NotNickMoorman/catss-par-modernization
Folders and files
| Name | Name | Last commit date | ||
|---|---|---|---|---|
Repository files navigation
Project Goal:
Modernize the CATSS Hebrew/Greek parrallel text project by:
-Transferring it to an SQL database.
-disentangling text from markup information
-Decode to standard hebrew and greek unicode
-align with popular open-access BHS and LXX sources
-formatting in such a way that an interlinear style display, as well as cross language searches is simple.
-formatting in such a way that the project can be extended from phrase based alignment to as close to word based alignment as possible.
-present the data to open-access reviewers to manually or deterministically remove errors.

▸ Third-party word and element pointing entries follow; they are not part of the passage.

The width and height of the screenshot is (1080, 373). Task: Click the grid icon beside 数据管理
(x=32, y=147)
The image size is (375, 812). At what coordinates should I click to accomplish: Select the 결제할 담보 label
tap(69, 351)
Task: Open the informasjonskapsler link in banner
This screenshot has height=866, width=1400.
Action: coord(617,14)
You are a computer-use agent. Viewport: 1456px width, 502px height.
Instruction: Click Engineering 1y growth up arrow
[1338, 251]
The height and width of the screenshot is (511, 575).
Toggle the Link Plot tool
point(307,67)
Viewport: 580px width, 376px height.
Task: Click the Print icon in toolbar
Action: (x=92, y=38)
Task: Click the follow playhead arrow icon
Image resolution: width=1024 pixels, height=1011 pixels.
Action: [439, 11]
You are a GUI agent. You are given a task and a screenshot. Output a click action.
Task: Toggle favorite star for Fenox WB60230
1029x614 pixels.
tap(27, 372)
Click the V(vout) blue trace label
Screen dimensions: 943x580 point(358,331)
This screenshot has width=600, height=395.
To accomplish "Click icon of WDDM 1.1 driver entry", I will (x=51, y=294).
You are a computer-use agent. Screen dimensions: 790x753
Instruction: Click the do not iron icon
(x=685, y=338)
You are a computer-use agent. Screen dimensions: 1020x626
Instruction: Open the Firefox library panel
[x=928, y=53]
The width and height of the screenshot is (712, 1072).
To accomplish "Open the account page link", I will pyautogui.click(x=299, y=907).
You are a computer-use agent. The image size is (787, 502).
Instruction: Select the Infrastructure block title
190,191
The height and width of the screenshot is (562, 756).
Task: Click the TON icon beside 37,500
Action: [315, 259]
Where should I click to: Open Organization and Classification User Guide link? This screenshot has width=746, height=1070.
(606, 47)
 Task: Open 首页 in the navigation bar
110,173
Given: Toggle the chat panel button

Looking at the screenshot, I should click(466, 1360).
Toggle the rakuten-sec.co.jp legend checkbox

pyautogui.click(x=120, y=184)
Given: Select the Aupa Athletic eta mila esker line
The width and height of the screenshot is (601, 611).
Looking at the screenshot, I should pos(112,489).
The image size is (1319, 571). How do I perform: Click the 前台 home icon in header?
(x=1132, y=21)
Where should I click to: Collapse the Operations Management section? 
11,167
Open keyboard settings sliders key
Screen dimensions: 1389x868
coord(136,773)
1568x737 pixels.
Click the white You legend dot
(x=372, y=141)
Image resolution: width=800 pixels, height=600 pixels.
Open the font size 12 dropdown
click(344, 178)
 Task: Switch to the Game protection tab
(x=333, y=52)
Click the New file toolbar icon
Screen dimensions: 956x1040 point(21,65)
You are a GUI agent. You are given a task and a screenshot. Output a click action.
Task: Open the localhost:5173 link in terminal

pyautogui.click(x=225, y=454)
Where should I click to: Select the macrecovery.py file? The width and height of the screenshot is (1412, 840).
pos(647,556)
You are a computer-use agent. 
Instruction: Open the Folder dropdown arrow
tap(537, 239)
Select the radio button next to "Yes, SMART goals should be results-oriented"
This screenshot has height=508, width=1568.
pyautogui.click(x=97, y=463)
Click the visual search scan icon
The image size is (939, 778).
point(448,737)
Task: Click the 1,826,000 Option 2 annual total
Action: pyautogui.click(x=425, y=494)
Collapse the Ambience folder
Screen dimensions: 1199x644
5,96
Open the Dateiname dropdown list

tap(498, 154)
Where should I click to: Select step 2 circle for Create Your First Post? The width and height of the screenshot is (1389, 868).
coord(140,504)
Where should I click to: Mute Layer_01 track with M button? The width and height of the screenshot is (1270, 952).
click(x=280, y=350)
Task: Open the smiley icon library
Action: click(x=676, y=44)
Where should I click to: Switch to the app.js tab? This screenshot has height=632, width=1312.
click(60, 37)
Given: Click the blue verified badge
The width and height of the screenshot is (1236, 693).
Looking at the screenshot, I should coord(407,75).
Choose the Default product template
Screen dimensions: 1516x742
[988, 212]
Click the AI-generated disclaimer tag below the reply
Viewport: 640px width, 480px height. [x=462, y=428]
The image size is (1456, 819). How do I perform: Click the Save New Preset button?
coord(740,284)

-Make this resource useable by the average person.
-Do so in such a way that the process is reproduceable.
Licensing Note:
While the scripting and packaging of this project remains open source via mit license, the CATSS database itself is under a license from UPENN that requires "(3) To control access to these materials and require any other party to whom the recipient supplies any portion of this material to observe these conditions and to register a signed USER AGREEMENT form with CCAT;"
Seeing as the data is publicly avaialable from UPENN, by hosting this data to github I have controlled access to the same extent at which UPENN has, so I do not forsee an issue with this distribution. That being said, please use your own discretion when using this data, and be sure to contact down all copy right holders before making a publication decisions.
For more copyright information check: https://ccat.sas.upenn.edu/gopher/text/religion/biblical/parallel/
Also See: /src/data/inputs/catss/about/userdec
See /.devlog for more detailed development notes
see /src/data/inputs/about for info on the resources bundled in this project.
PROJECT OUTLINE:Modularized approach to cleaning CATSS data.
Approach- run individual books through the process instead of the whole bible.
-Step 1) Reformat to remove verse headers out of header rows and move them to a column, formatting them numerically. Give each line a prime key. End result: Table | Prime, VerseId, Hebrew, Greek |
-Step 2) Hebrew Column Cleaning (seperates hebrew column into text and tags in a new hebrew table. preserves prime key for comparing to greek)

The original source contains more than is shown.